Assignment. Check each line of the listing below for the string "will", and copy the ones that have it.

Exercise inputs.
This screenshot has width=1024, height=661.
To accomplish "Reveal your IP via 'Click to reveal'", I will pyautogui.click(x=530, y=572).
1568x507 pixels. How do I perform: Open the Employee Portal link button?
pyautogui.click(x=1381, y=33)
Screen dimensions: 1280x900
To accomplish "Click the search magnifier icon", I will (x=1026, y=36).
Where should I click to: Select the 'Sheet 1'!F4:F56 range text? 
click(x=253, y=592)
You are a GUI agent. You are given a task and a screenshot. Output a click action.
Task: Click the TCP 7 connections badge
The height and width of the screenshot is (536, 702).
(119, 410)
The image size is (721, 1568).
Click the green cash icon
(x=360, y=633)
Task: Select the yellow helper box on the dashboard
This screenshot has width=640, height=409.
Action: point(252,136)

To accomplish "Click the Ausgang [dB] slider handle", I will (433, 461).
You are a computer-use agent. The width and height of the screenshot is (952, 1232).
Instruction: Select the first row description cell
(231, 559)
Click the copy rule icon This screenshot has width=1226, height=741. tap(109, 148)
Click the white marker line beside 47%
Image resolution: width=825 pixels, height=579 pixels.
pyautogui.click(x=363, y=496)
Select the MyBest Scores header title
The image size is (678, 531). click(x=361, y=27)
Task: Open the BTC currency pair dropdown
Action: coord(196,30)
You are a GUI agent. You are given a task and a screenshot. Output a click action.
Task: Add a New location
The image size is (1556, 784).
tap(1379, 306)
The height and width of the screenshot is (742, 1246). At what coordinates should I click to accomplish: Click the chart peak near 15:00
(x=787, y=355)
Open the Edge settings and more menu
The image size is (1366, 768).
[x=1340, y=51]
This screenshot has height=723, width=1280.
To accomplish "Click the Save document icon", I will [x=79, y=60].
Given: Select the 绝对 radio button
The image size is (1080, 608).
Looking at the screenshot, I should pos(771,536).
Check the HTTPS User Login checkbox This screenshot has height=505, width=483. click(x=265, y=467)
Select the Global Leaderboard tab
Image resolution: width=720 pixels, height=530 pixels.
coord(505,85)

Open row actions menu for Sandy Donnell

Solution to this exercise.
To accomplish "Reveal your IP via 'Click to reveal'", I will pyautogui.click(x=530, y=572).
To accomplish "Click the search magnifier icon", I will (x=1026, y=36).
To accomplish "Click the Ausgang [dB] slider handle", I will (433, 461).
To accomplish "Click the Save document icon", I will [x=79, y=60].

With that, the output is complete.